OBJECTIVE
Count how many lines of the entries below contain the string "Task", treating uppercase and lowercase as different, and reply with only that number.

MATERIAL SUPPLIED
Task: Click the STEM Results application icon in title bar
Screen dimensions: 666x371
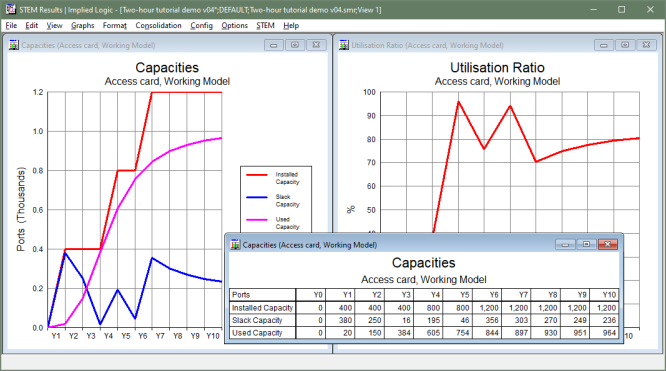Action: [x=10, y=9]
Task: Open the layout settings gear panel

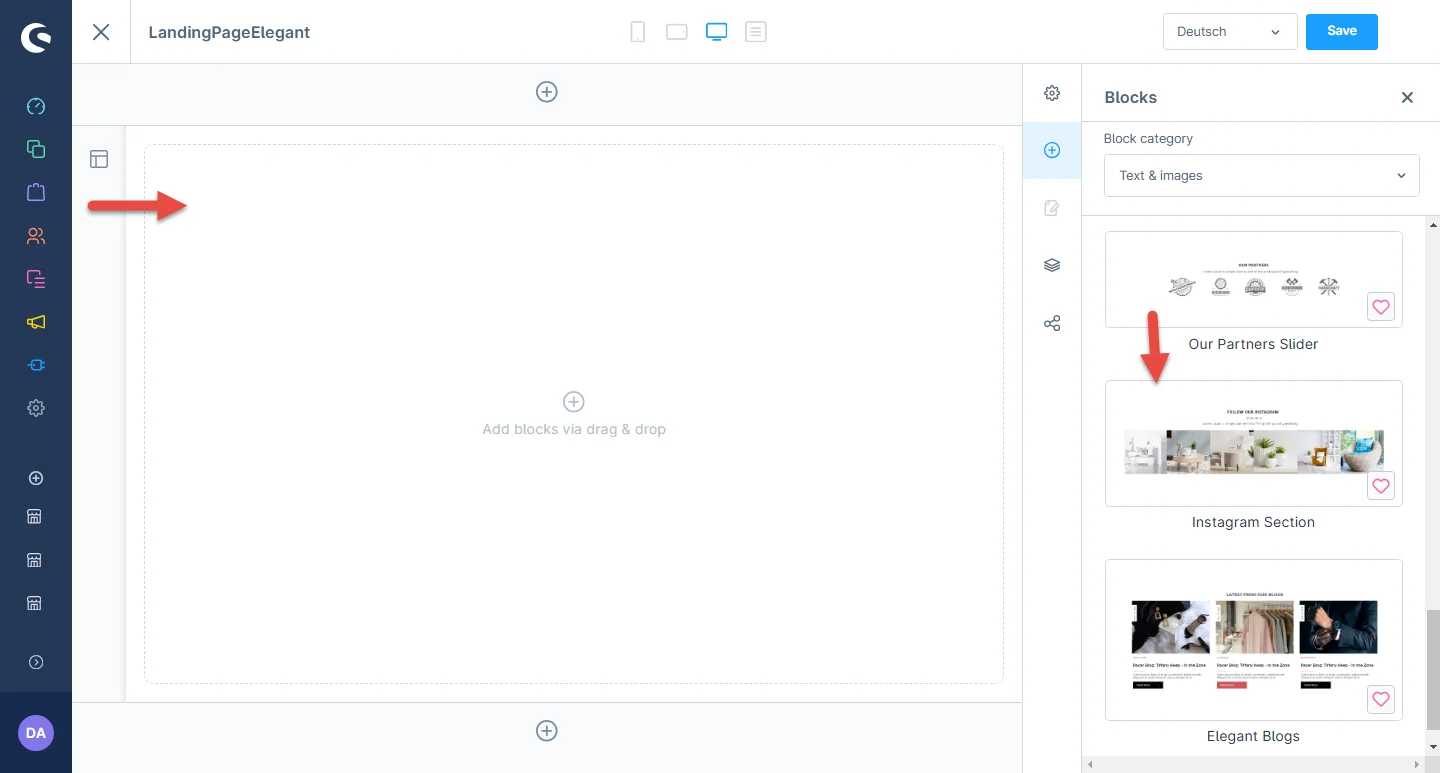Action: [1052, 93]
---
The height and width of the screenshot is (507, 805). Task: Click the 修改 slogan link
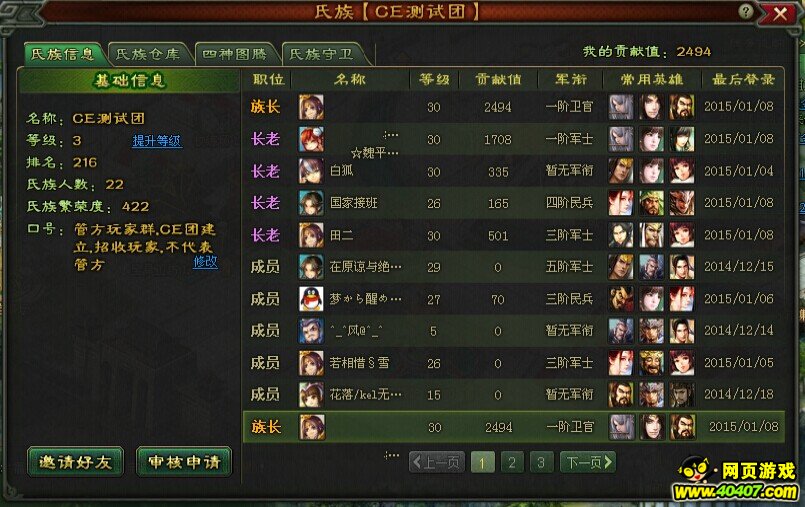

WORKED ANSWER
3